If a drunk driver injures you in a collision, the immediate aftermath of the accident may consume your focus. Once the dust settles and you consider legal action, you may wonder how much compensation you can seek for medical bills, physical injuries, physical pain, mental anguish, inconvenience, and lost wages resulting from the accident. Seeking the compensatory damages, you are legally entitled to are intended to make you whole.
But if the accident happened in the state of Virginia, you may also be eligible for punitive damages. They aren’t awarded to compensate you but instead designed to punish the drunk driver based on their behavior before and after the collision.
What Are Punitive Damages?
Compensatory damages are intended to make you whole, to compensate you for something that has been taken away from you (i.e., good health) by the negligence of another. On the other hand, punitive damages penalize the defendant for their actions and are paid on top of compensatory damages. Drunk driving is a crime, but that alone doesn’t mean you are eligible for punitive damages if a drunk driver causes a vehicle collision.

(Pixel coordinate grounding data)
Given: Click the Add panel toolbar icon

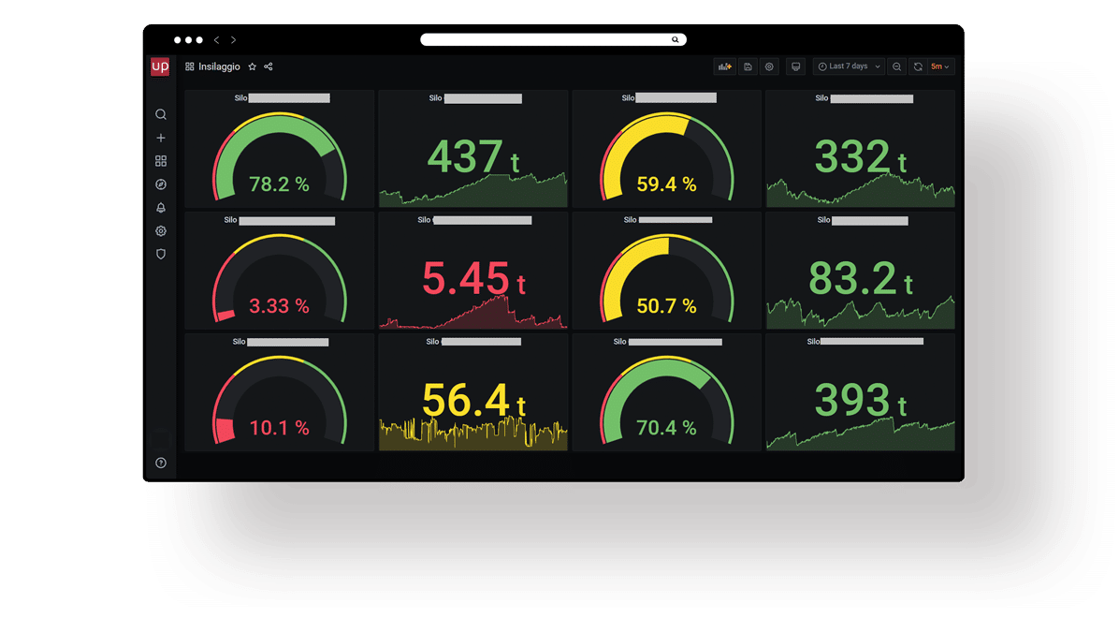Looking at the screenshot, I should point(723,66).
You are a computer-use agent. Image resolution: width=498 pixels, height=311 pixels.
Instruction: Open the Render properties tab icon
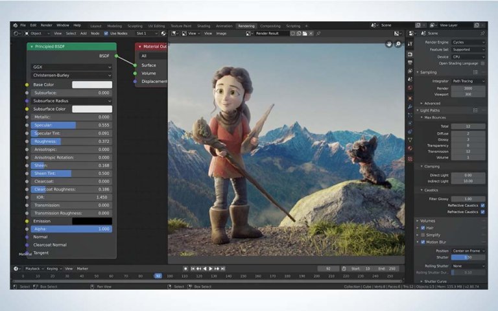coord(410,54)
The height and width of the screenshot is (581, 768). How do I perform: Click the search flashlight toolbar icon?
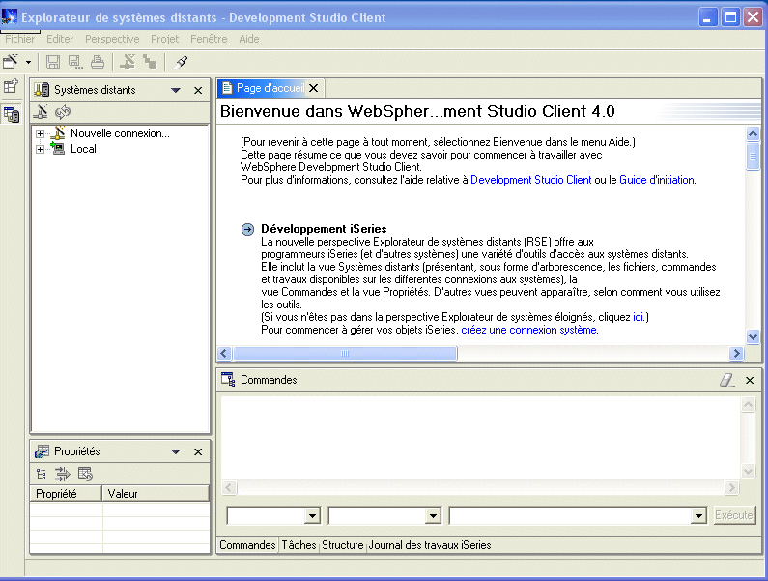(x=181, y=62)
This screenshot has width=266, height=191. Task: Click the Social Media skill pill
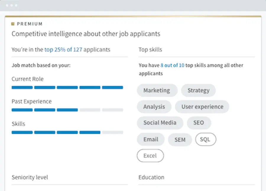click(160, 123)
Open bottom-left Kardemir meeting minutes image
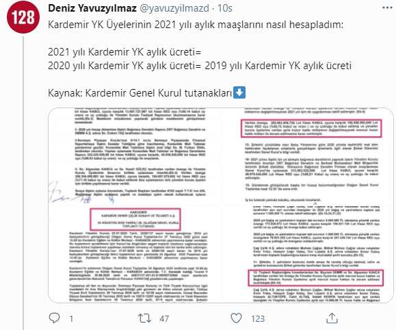Viewport: 396px width, 330px height. (134, 254)
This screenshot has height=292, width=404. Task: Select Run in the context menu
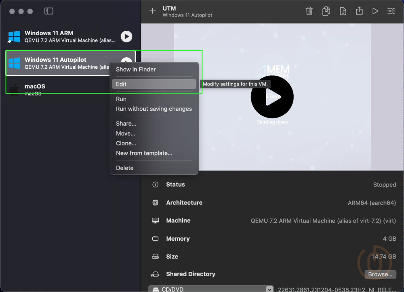[x=120, y=99]
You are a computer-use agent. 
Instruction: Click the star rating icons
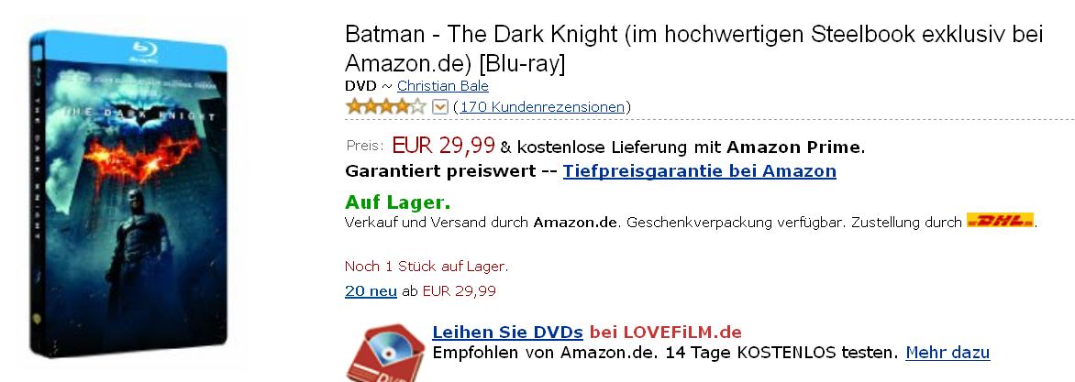click(x=386, y=107)
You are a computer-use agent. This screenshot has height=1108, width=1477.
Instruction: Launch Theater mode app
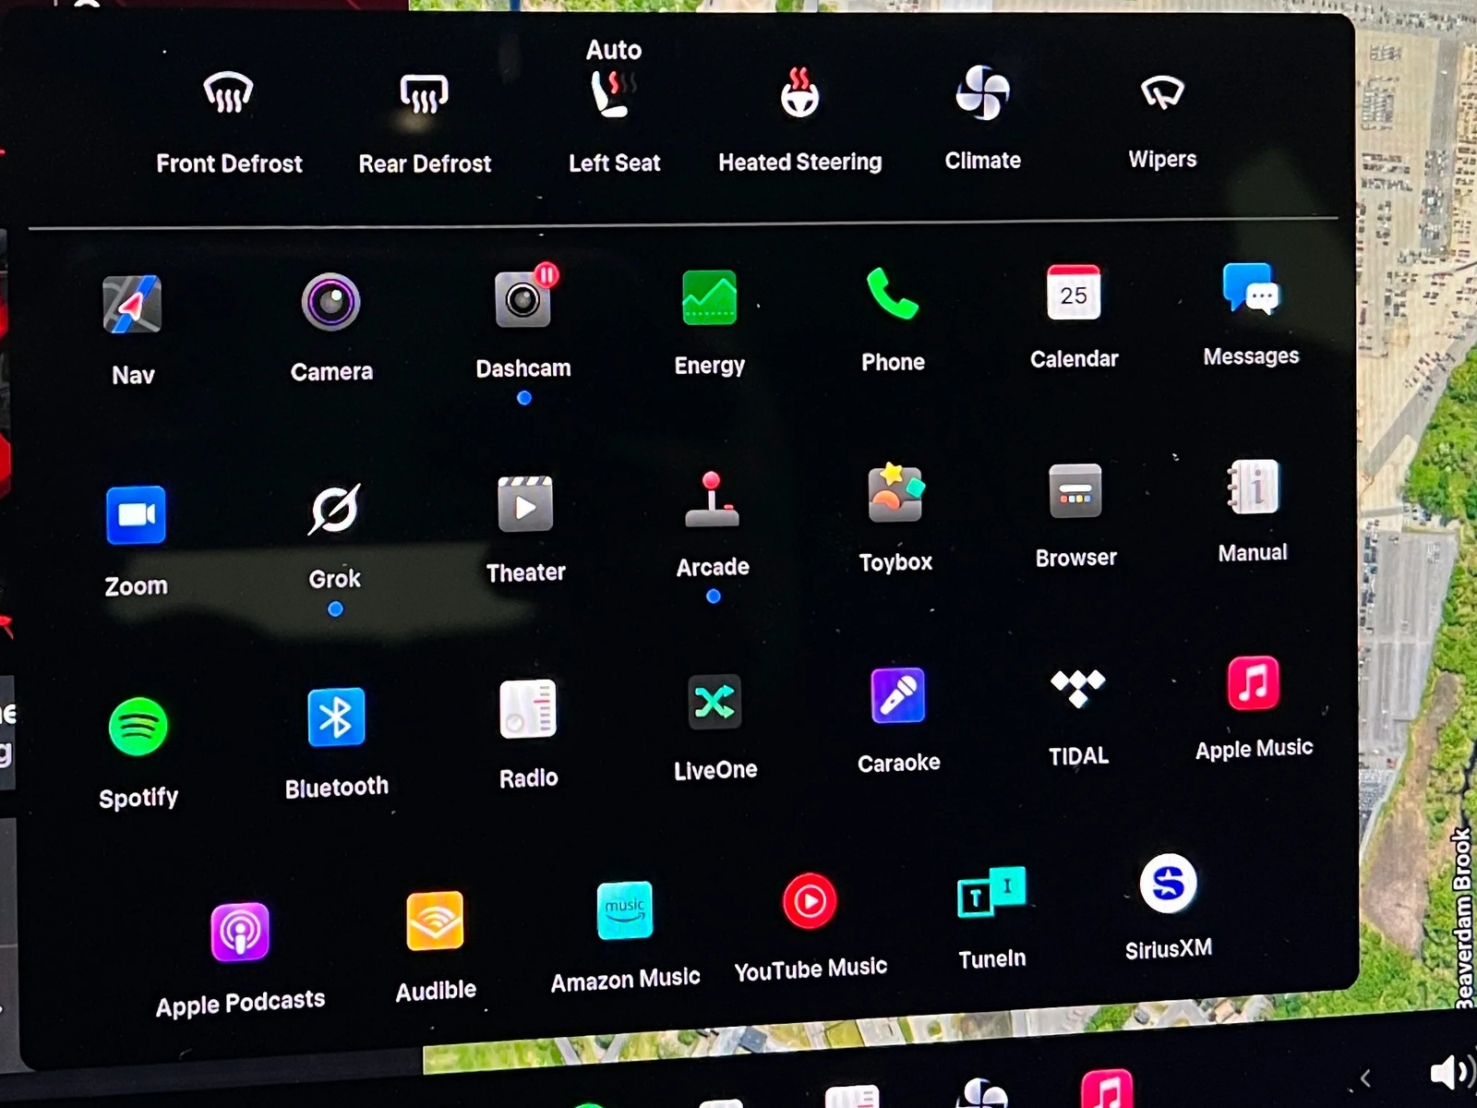click(525, 505)
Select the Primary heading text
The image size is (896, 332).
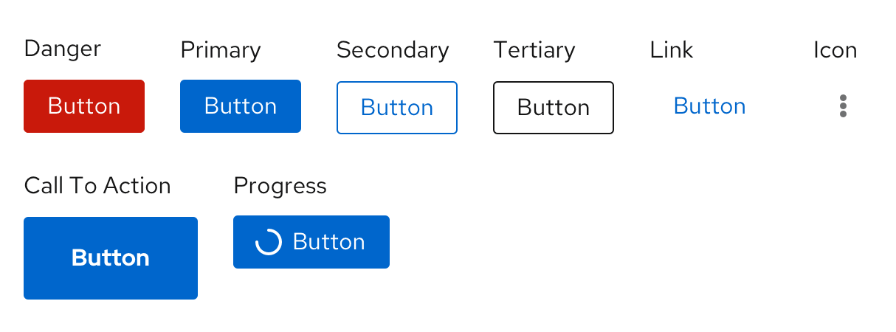click(x=221, y=50)
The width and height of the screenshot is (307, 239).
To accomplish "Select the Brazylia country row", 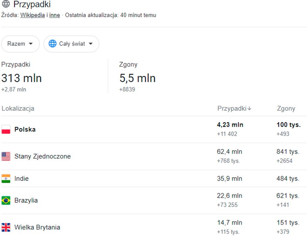I will [154, 200].
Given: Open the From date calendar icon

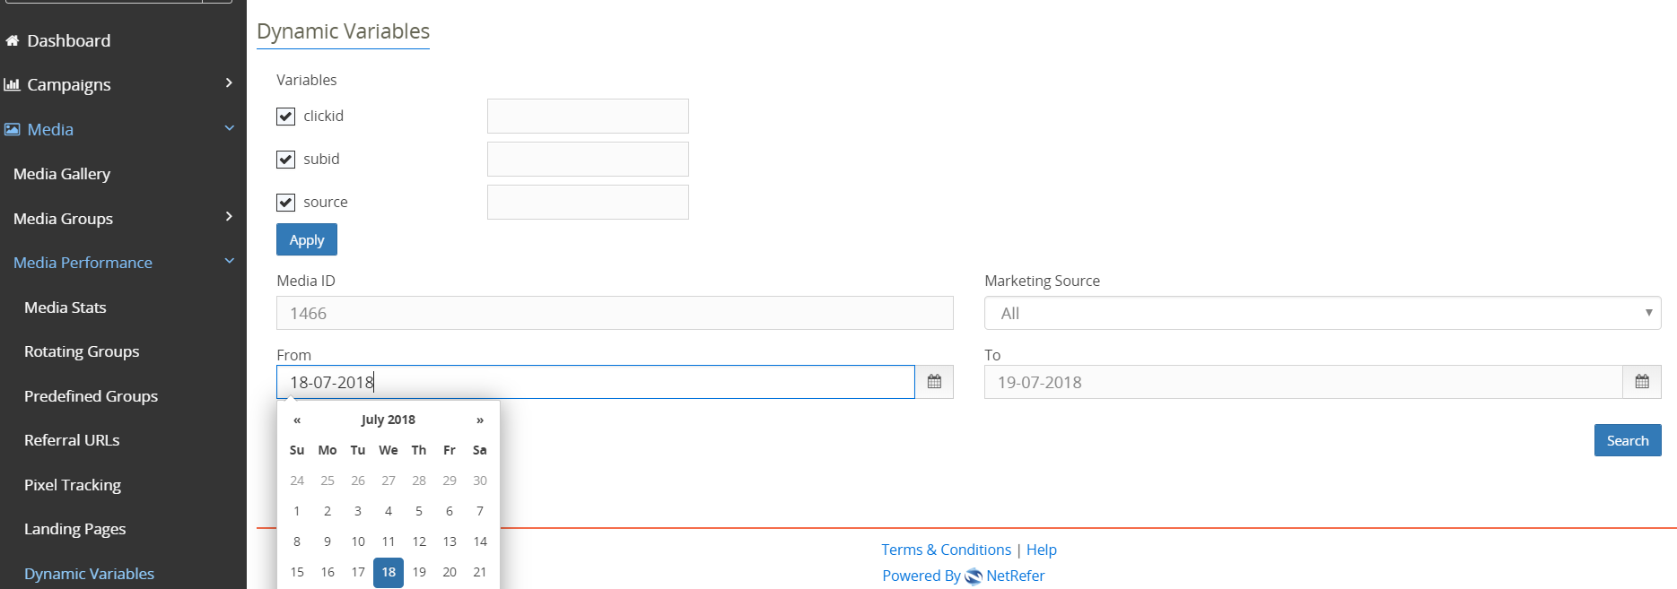Looking at the screenshot, I should [x=934, y=382].
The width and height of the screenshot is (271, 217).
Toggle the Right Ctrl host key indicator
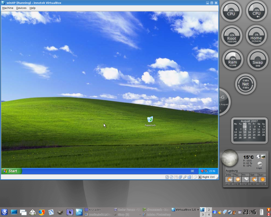207,177
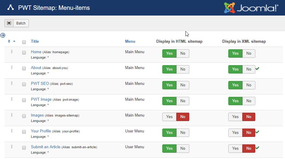Click drag handle icon for Images row

click(x=12, y=115)
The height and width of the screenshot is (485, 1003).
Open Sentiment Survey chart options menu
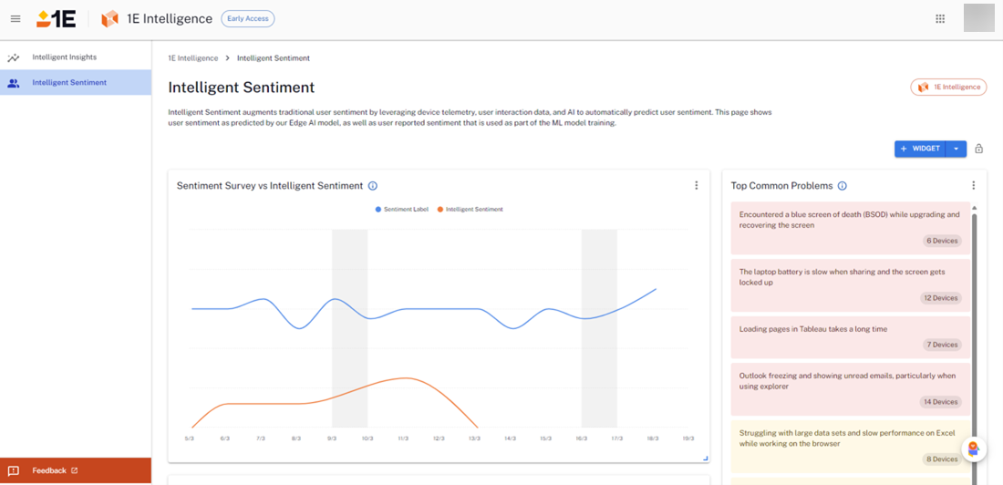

List of tasks ::
A: List each thing that the text on punitive damages names as a source of compensation you may seek after the accident.
B: Quote the text on punitive damages starting with "But if the accident" and going on through "a vehicle collision.".

Answers to the exercises ::
A:
- medical bills
- physical injuries
- physical pain
- mental anguish
- inconvenience
- lost wages

B:
But if the accident happened in the state of Virginia, you may also be eligible for punitive damages. They aren’t awarded to compensate you but instead designed to punish the drunk driver based on their behavior before and after the collision.
What Are Punitive Damages?
Compensatory damages are intended to make you whole, to compensate you for something that has been taken away from you (i.e., good health) by the negligence of another. On the other hand, punitive damages penalize the defendant for their actions and are paid on top of compensatory damages. Drunk driving is a crime, but that alone doesn’t mean you are eligible for punitive damages if a drunk driver causes a vehicle collision.